Beware of Interest Rates
Unsecured personal loans such as signature loans and credit cards don't require collateral. That makes the loans easier to qualify for but much more expensive than other types of loans, such as home equity loans. Personal loans arranged through moving companies could feature interest rates exceeding 21 percent. Personal loans through banks and credit unions could exceed 10 percent, depending on your credit. Secured personal loans offer lower interest rates because they are backed by collateral. A car that is paid for with clear title can be used as collateral for a bank-issued personal loan, resulting in significant savings over unsecured loans. Vacant land and stocks and bonds are other examples of collateral.
Credit Card Debt
Credit cards are perhaps the most popular form of personal loans. The application process is easy and same-day approval decisions sometimes are available when applying online. A credit card allows you to use the credit line as you please. Most moving expenses can be placed on credit cards, including truck rentals, hotels, gasoline or paying professional moving companies. Credit cards offer great convenience for moving, but if possible time your move so that you can afford to pay off the credit card when the bill arrives. That prevents accumulating credit card debt.

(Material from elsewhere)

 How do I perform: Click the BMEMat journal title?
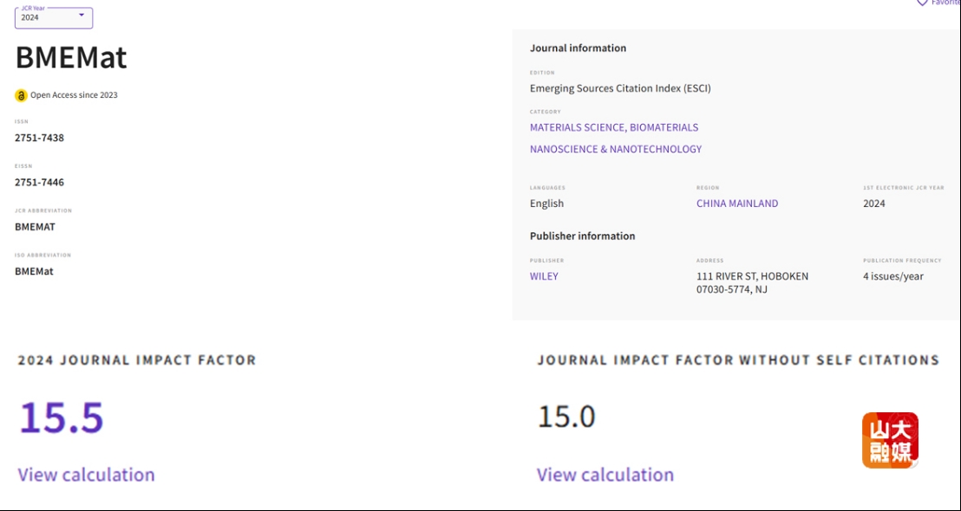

Your credit score is a three-digit number ranging from 350-850. Privacy Rights Clearinghouse, a nonprofit consumer information company, reports that a credit score of at least 620 is needed for competitive interest rates on personal loans and other forms of credit. Scores of 720 or higher lead to the best rates.
Credit reports are available for free (see Resources). View and print your report by visiting the website. Then follow instructions included with the report to order your credit score separately, for a fee.
The fact that you may be borrowing money to leave town shouldn't affect your ability to qualify for a personal loan. Financial institutions have customers spread across the country, and your relationship with the bank will be just fine as long as you make timely payments and notify the bank about your new address. However, borrowing money to move could be an issue if your credit score is poor and you have a history of frequently moving from one town to the next. That could suggest a lack of stability and lead to your loan application being denied.